Stored data
──────────────────────────────

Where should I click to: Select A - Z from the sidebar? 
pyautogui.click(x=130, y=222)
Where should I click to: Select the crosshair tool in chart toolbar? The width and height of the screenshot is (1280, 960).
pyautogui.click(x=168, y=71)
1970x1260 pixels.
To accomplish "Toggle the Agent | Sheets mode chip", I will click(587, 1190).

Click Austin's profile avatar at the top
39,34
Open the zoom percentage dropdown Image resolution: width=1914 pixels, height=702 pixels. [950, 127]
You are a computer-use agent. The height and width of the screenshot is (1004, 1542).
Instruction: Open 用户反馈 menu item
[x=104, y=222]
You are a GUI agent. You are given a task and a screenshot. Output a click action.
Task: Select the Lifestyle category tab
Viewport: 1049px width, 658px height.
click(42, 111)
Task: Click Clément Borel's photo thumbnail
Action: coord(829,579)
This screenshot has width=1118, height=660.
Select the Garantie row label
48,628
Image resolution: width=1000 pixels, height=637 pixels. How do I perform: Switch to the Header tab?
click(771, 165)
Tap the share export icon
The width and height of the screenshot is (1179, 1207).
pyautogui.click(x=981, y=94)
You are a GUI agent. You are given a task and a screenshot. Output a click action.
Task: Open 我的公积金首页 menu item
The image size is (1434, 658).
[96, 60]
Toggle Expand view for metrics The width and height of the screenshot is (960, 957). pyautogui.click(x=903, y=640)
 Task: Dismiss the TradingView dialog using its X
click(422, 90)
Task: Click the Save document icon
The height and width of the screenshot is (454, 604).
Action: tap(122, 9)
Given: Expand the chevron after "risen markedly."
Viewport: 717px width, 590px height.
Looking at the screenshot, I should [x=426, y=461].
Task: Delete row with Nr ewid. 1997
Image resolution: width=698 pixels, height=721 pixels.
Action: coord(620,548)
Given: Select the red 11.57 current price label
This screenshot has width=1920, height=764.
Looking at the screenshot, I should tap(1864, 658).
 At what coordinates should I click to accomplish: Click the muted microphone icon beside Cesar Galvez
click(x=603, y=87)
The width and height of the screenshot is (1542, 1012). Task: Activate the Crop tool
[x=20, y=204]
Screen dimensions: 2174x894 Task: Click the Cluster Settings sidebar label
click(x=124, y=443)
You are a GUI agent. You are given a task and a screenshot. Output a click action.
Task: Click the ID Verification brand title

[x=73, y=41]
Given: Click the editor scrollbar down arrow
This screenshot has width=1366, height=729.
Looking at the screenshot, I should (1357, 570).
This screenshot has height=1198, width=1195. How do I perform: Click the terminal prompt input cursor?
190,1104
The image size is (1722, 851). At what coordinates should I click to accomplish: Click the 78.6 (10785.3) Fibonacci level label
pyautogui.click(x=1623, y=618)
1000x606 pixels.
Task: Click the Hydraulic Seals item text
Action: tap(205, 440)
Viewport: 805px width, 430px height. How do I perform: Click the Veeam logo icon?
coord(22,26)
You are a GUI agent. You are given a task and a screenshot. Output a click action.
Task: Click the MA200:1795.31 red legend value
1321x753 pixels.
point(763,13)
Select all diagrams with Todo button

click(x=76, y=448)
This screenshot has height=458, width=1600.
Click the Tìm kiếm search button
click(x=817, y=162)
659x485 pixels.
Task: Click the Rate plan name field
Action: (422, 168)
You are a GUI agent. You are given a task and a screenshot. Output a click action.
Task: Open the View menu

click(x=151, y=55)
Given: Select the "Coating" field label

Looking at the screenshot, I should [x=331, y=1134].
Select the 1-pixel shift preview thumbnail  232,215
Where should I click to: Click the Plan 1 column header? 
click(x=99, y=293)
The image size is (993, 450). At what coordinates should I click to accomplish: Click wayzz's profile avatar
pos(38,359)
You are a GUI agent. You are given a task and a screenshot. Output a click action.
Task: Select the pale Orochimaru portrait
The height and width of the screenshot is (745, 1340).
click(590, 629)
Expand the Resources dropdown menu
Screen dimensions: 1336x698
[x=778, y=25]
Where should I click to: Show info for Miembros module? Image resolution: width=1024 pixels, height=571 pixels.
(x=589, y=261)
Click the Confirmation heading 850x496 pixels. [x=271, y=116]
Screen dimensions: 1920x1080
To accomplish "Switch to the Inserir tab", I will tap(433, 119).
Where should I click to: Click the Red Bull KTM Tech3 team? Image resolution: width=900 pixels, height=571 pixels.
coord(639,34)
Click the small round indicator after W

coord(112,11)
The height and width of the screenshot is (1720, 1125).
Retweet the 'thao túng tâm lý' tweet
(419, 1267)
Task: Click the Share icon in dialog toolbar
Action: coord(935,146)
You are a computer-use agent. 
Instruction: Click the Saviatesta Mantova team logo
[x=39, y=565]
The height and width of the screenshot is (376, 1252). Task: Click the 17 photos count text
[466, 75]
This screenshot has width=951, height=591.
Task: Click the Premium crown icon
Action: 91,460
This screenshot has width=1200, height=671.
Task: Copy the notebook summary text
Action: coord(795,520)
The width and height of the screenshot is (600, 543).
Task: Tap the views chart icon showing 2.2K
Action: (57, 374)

──────────────────────────────

**Task description**. What you return must match the records above exactly.

**Output below**.
Where should I click to: Select A - Z from the sidebar? 
pyautogui.click(x=130, y=222)
Where should I click to: Select the crosshair tool in chart toolbar? The width and height of the screenshot is (1280, 960).
pyautogui.click(x=168, y=71)
1970x1260 pixels.
To accomplish "Toggle the Agent | Sheets mode chip", I will click(587, 1190).

Click Austin's profile avatar at the top
39,34
Open the zoom percentage dropdown Image resolution: width=1914 pixels, height=702 pixels. [950, 127]
You are a computer-use agent. The height and width of the screenshot is (1004, 1542).
Instruction: Open 用户反馈 menu item
[x=104, y=222]
You are a GUI agent. You are given a task and a screenshot. Output a click action.
Task: Select the Lifestyle category tab
Viewport: 1049px width, 658px height.
click(42, 111)
Task: Click Clément Borel's photo thumbnail
Action: coord(829,579)
This screenshot has width=1118, height=660.
Select the Garantie row label
48,628
Image resolution: width=1000 pixels, height=637 pixels. How do I perform: Switch to the Header tab?
click(771, 165)
Tap the share export icon
The width and height of the screenshot is (1179, 1207).
pyautogui.click(x=981, y=94)
You are a GUI agent. You are given a task and a screenshot. Output a click action.
Task: Open 我的公积金首页 menu item
The image size is (1434, 658).
[96, 60]
Toggle Expand view for metrics The width and height of the screenshot is (960, 957). pyautogui.click(x=903, y=640)
 Task: Dismiss the TradingView dialog using its X
click(422, 90)
Task: Click the Save document icon
The height and width of the screenshot is (454, 604).
Action: tap(122, 9)
Given: Expand the chevron after "risen markedly."
Viewport: 717px width, 590px height.
Looking at the screenshot, I should [x=426, y=461].
Task: Delete row with Nr ewid. 1997
Image resolution: width=698 pixels, height=721 pixels.
Action: coord(620,548)
Given: Select the red 11.57 current price label
This screenshot has width=1920, height=764.
Looking at the screenshot, I should tap(1864, 658).
 At what coordinates should I click to accomplish: Click the muted microphone icon beside Cesar Galvez
click(x=603, y=87)
The width and height of the screenshot is (1542, 1012). Task: Activate the Crop tool
[x=20, y=204]
Screen dimensions: 2174x894 Task: Click the Cluster Settings sidebar label
click(x=124, y=443)
You are a GUI agent. You are given a task and a screenshot. Output a click action.
Task: Click the ID Verification brand title

[x=73, y=41]
Given: Click the editor scrollbar down arrow
This screenshot has width=1366, height=729.
Looking at the screenshot, I should (1357, 570).
This screenshot has height=1198, width=1195. How do I perform: Click the terminal prompt input cursor?
190,1104
The image size is (1722, 851). At what coordinates should I click to accomplish: Click the 78.6 (10785.3) Fibonacci level label
pyautogui.click(x=1623, y=618)
1000x606 pixels.
Task: Click the Hydraulic Seals item text
Action: tap(205, 440)
Viewport: 805px width, 430px height. How do I perform: Click the Veeam logo icon?
coord(22,26)
You are a GUI agent. You are given a task and a screenshot. Output a click action.
Task: Click the MA200:1795.31 red legend value
1321x753 pixels.
point(763,13)
Select all diagrams with Todo button

click(x=76, y=448)
This screenshot has height=458, width=1600.
Click the Tìm kiếm search button
click(x=817, y=162)
659x485 pixels.
Task: Click the Rate plan name field
Action: (422, 168)
You are a GUI agent. You are given a task and a screenshot. Output a click action.
Task: Open the View menu

click(x=151, y=55)
Given: Select the "Coating" field label

Looking at the screenshot, I should [x=331, y=1134].
Select the 1-pixel shift preview thumbnail  232,215
Where should I click to: Click the Plan 1 column header? 
click(x=99, y=293)
The image size is (993, 450). At what coordinates should I click to accomplish: Click wayzz's profile avatar
pos(38,359)
You are a GUI agent. You are given a task and a screenshot. Output a click action.
Task: Select the pale Orochimaru portrait
The height and width of the screenshot is (745, 1340).
click(590, 629)
Expand the Resources dropdown menu
Screen dimensions: 1336x698
[x=778, y=25]
Where should I click to: Show info for Miembros module? Image resolution: width=1024 pixels, height=571 pixels.
(x=589, y=261)
Click the Confirmation heading 850x496 pixels. [x=271, y=116]
Screen dimensions: 1920x1080
To accomplish "Switch to the Inserir tab", I will tap(433, 119).
Where should I click to: Click the Red Bull KTM Tech3 team? Image resolution: width=900 pixels, height=571 pixels.
coord(639,34)
Click the small round indicator after W

coord(112,11)
The height and width of the screenshot is (1720, 1125).
Retweet the 'thao túng tâm lý' tweet
(419, 1267)
Task: Click the Share icon in dialog toolbar
Action: coord(935,146)
You are a computer-use agent. 
Instruction: Click the Saviatesta Mantova team logo
[x=39, y=565]
The height and width of the screenshot is (376, 1252). Task: Click the 17 photos count text
[466, 75]
This screenshot has width=951, height=591.
Task: Click the Premium crown icon
Action: 91,460
This screenshot has width=1200, height=671.
Task: Copy the notebook summary text
Action: coord(795,520)
The width and height of the screenshot is (600, 543).
Task: Tap the views chart icon showing 2.2K
Action: (57, 374)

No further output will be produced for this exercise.